I want to add a property-value pair to existing file. In the mean time all the properties should be ordered in alphabetical order. For example :
[Info] % property 1
value 1
[system] % property 2
value 2
How can i add additional property such that all properties will be sorted in alphabetical order. I was able to add property -value pair to the end of the file using
fh = fopen(filename,'a') but i am not able to sort them alphabetically.
so far i tried this as follows but with this one it keeps printing only the new property-value pair . I want to print remaining properties onces it prints the new one.
function [] = myfun(filename ,propName,propvalue)
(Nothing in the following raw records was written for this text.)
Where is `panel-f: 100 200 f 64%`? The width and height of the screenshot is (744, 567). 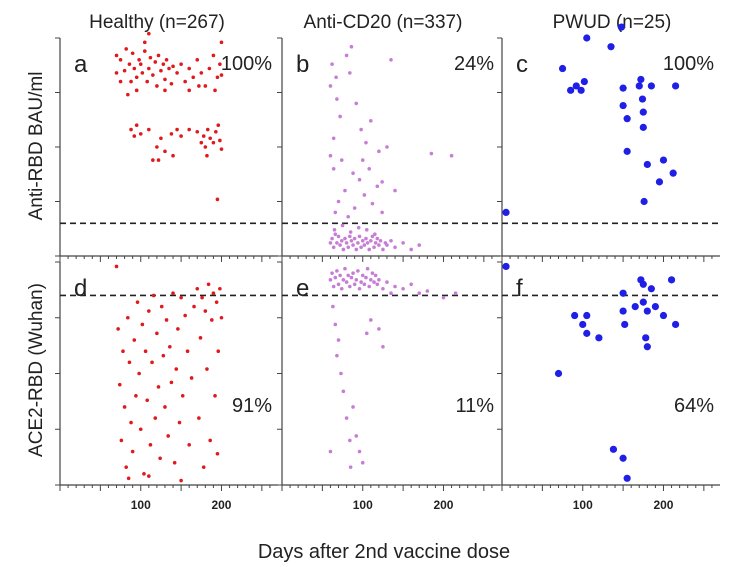 panel-f: 100 200 f 64% is located at coordinates (608, 386). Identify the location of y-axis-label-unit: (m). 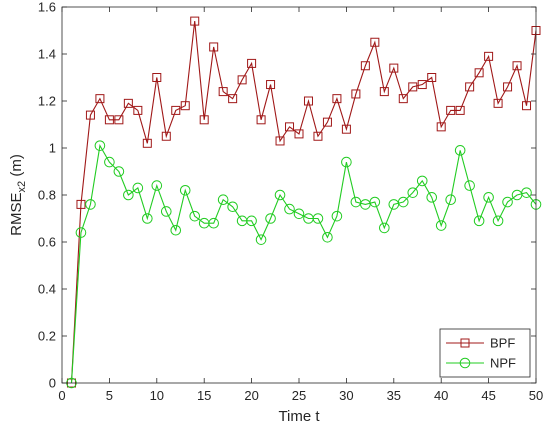
(16, 168).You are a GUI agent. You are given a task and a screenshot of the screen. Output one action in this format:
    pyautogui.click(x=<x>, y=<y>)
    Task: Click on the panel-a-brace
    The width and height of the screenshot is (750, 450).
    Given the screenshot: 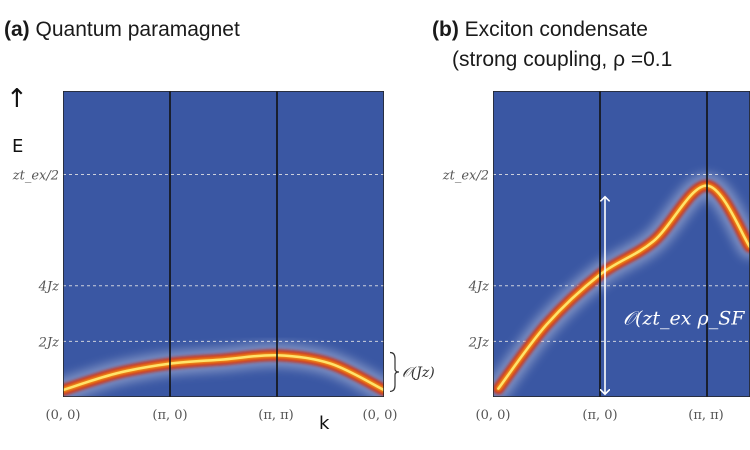 What is the action you would take?
    pyautogui.click(x=394, y=372)
    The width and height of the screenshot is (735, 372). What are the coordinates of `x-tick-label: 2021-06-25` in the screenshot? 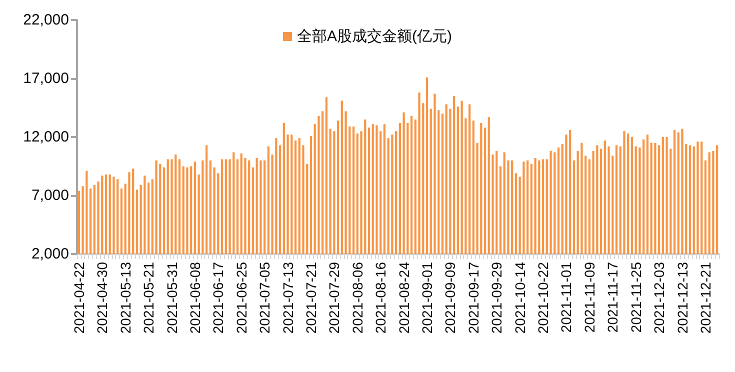 It's located at (242, 298).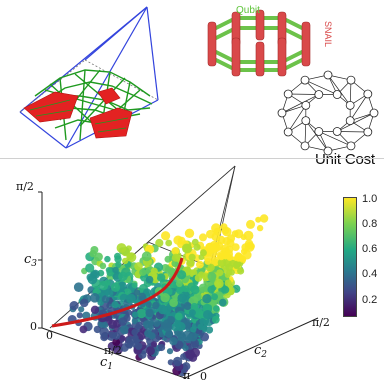 The height and width of the screenshot is (383, 384). What do you see at coordinates (345, 160) in the screenshot?
I see `unit-cost-label: Unit Cost` at bounding box center [345, 160].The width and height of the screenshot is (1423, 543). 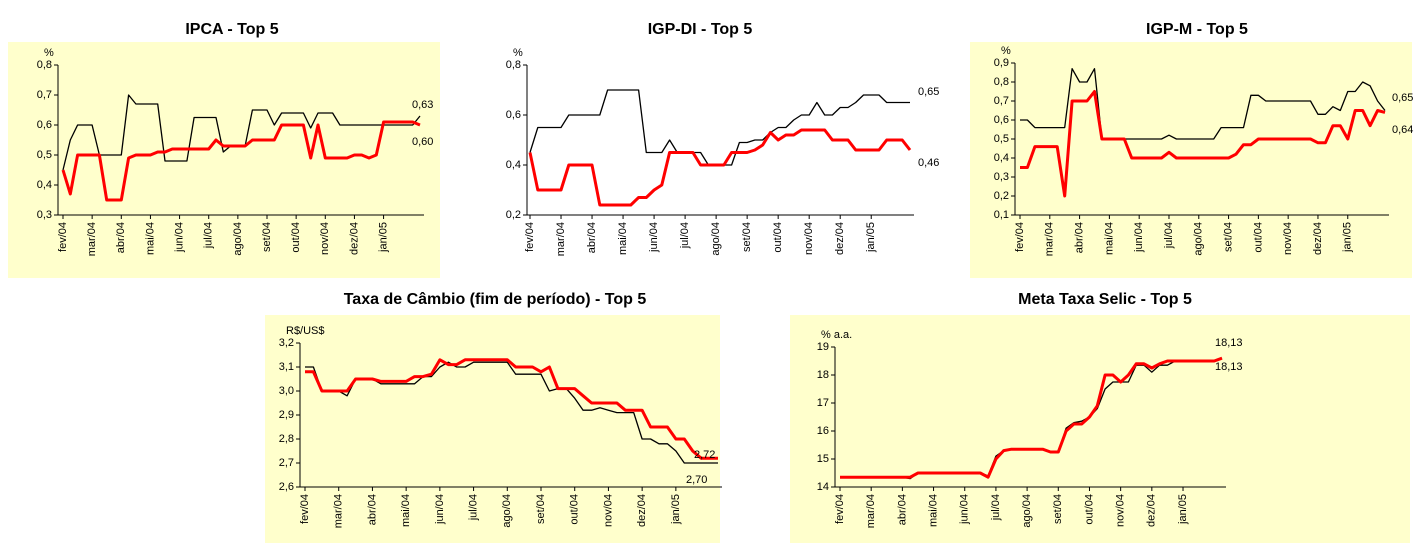 What do you see at coordinates (286, 415) in the screenshot?
I see `y-tick-label: 2,9` at bounding box center [286, 415].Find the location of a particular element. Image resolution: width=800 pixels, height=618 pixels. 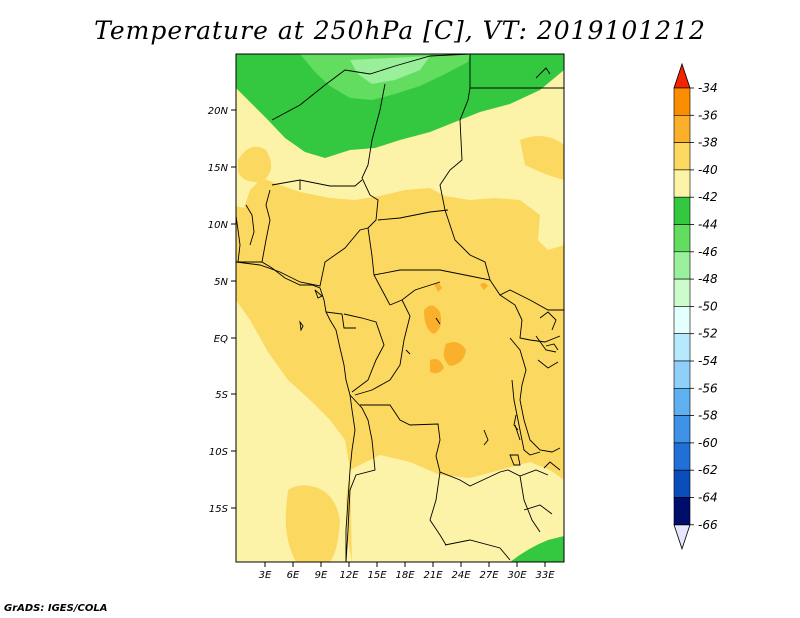

lat-label-15n: 15N is located at coordinates (218, 168).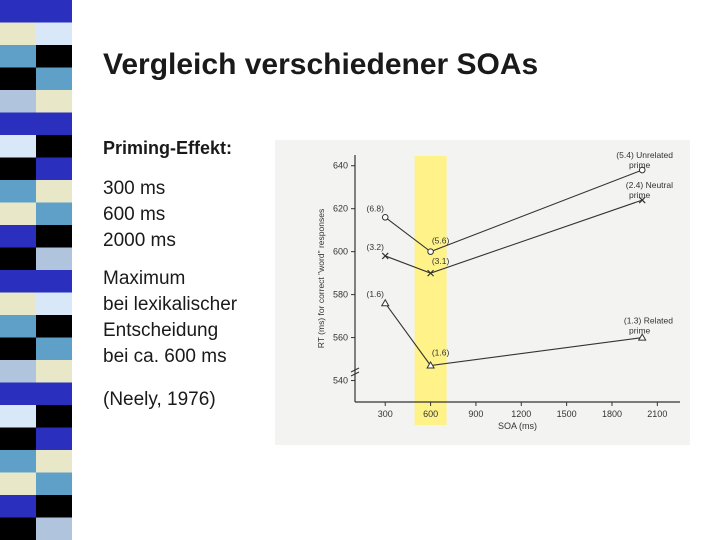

rfh = fopen(filename,'r');
tname = tempname();
wfh = fopen(tname,'w');
line = fgetl(rfh);
while ischar(line)
if (line(1) == '[') && (line(end) == ']')
property = lower(line(2:end-1)) % from ini file
String2 = property;
String1 = propName;
[sat] = sor(String1,String2)% subfunction
if sat == -1
fprintf(wfh,'[%s]\r\n%s\r\n',propName,propvalue);
else
fprintf(wfh,'%s\r\n',line);
end
else
fprintf(wfh,'%s\r\n',line);
end
line = fgetl(rfh);
end
fclose(rfh);
fclose(wfh);
movefile(tname,filename,'f')
function [sat] = sor(String1,String2)
Index = 1;
while Index < length(String1) && Index < length(String2) && String1(Index) == String2(Index)
Index = Index + 1;
end
% Return the appropriate code
if String1(Index) < String2(Index)
sat= -1
elseif String1(Index) > String2(Index)
sat= +1
else % the characters at this position are equal -- the shorter of the two strings should be "less than"
if length(String1) == length(String2)
sat = 0
elseif length(String1) < length(String2)
sat = -1
else
sat = +1
end
end
Is this a .ini file? You might want to take a look at INIConfig from the MATLAB File Exchange, a set of routines for handling INI files arranged in a convenient class. I haven't used it, but perhaps it might do what you need.
If not, you can always:
Read in the file
Loop through it line by line
When you find a line starting with [ followed by a word alphabetically later than the property you'd like to insert, insert your property and value
Include the remainder of the file
Write the whole file back out again.
How about read the file into a struct?
function fileData = readFileIntoStruct( fileName )
%
% read [property] value pairs file into struct
%
fh = fopen( fileName, 'r' ); % read handle
line = fgetl( fh );
while ischar( line )
% property
tkn = regexp( line, '\[([^\]+)]\]', 'once', 'tokens' );
% read next line for value
val = fgetl( fh );
fileDate.(tkn{1}) = val;
line = fgetl( fh ); % keep reading
end
fclose( fh ); % don't forget to close the file at the end.
Now you have all the data as a struct with properties as fieldnames and values as the field value.
Now you can update a property simply by:
function fileData = updateProperty( fileData, propName, newVal )
if isfield( fileData, propName )
fileData.(propName) = newVal;
else
warning( 'property %s does not exist - please add it first', propName );
end
You can add a property:
function fileData = addProperty( fileData, propName, newVal )
if ~isfield( fileData, propName )
fileData.(propName) = newVal;
else
warning ( 'property %s already exists, use update to change its value', propName );
end
You can sort the properties alphabetically using orderfields:
fileData = orderfields( fileData );
You can write the struct back to file simply using:
function writeDataToFile( newFileName, fileData )
fopen( newFileName , 'w' ); %write handle
propNames = fieldnames( fileData );
for ii = 1:numel( propNames )
fprintf( fh, '[%s]\r\n%s\r\n', propNames{ii}, fileData.(propNames{ii}) );
end
fclose( fh );
Assumptions:
The properties' names are legitimate Matlab field names (see variable naming for details).
The value of each property is always a string.
I did not include any error-checking code in these examples (files not found, wrongly formatted strings, etc.)
I assume the input file is strictly "[prop] val" pairs without any additional comments etc.